A Circuit Court judge withdrew permission last week for a national hospital chain to build Loudoun County's second hospital but left open the possibility of it being reapproved.
Loudoun Healthcare Inc., which runs the nonprofit Loudoun Hospital Center, had asked Judge Theodore J. Markow of Richmond Circuit Court to revoke the approval of HCA Corp.'s plan to build the 164-bed Broadlands Regional Medical Center in eastern Loudoun.
Markow ordered Virginia Health Commissioner Robert B. Stroube to reopen the administrative record on the Broadlands application and two others -- requests by Loudoun Hospital and Inova Fair Oaks Hospital for additional beds -- that were dependent on it.
Markow said that Stroube, in making his decision, failed to disclose relevant correspondence about the case to competing applicants such as Loudoun Healthcare. Specifically, Markow cited the nondisclosure of e-mail from James Reinhard, commissioner of the Virginia Department of Mental Health, Mental Retardation and Substance Abuse Services, suggesting that Gov. Mark R. Warner (D) supported the Broadlands application.
A hearing must be held on the three applications within 60 days, and Stroube must reconsider them within three months, Markow ruled.
"We're confident the commissioner will move swiftly on the remand and will once again come to the same conclusion that he did before when issuing the COPN [certificate of public need] to Broadlands Regional Medical Center," Bryan K. Dearing, chief executive officer of the planned hospital, said in a news release.
Loudoun Hospital wants to add 33 beds at its Cornwall campus in Leesburg, and Inova Fair Oaks wants to add 22 beds at its hospital in western Fairfax County.
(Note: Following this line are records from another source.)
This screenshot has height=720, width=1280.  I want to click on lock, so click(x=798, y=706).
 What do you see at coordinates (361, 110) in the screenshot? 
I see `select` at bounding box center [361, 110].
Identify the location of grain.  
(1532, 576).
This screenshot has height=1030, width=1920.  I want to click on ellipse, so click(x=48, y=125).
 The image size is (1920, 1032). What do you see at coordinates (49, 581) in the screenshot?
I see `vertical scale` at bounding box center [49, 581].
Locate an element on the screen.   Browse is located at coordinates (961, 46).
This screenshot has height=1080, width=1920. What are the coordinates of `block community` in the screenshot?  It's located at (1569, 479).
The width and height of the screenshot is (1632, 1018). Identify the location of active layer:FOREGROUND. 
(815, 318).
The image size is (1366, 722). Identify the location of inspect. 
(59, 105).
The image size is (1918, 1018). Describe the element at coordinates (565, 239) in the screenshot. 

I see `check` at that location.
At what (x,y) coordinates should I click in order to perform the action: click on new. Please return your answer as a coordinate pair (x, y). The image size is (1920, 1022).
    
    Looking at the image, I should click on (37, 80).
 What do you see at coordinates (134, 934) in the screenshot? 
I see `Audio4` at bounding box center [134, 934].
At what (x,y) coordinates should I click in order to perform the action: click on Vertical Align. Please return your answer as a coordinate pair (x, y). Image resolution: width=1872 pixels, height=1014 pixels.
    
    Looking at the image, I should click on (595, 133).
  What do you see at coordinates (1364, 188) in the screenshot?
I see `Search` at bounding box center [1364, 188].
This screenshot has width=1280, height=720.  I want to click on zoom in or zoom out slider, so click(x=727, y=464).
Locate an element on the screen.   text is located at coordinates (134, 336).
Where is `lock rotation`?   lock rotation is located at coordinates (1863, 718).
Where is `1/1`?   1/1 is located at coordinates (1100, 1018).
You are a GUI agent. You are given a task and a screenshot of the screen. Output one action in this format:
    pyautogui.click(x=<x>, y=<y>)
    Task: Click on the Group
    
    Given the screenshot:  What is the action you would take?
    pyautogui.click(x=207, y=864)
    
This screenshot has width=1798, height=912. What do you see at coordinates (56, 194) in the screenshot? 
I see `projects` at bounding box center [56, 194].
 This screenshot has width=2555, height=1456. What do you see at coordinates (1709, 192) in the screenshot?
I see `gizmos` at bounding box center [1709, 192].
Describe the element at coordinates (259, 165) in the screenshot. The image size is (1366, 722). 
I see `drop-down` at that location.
"Taken together, these . . . actions by Judge Markow hold great promise for the citizens of Loudoun County that perhaps Commissioner Stroube will arrive at a set of decisions that truly improve access to health care for everyone in Loudoun County," said Rod Huebbers, president and chief executive of Loudoun Hospital. "Everyone can rest assured that we will be fighting tooth and nail for more beds at our Cornwall campus."
The ruling is the latest development in a battle over the future of health care in the nation's fastest-growing county, where local officials say health care services have not kept up with population growth.
Loudoun Healthcare contends that the Broadlands project -- to be built just five miles from its Lansdowne campus -- would cause competition that would drive up health care costs. HCA says the county can support two hospitals.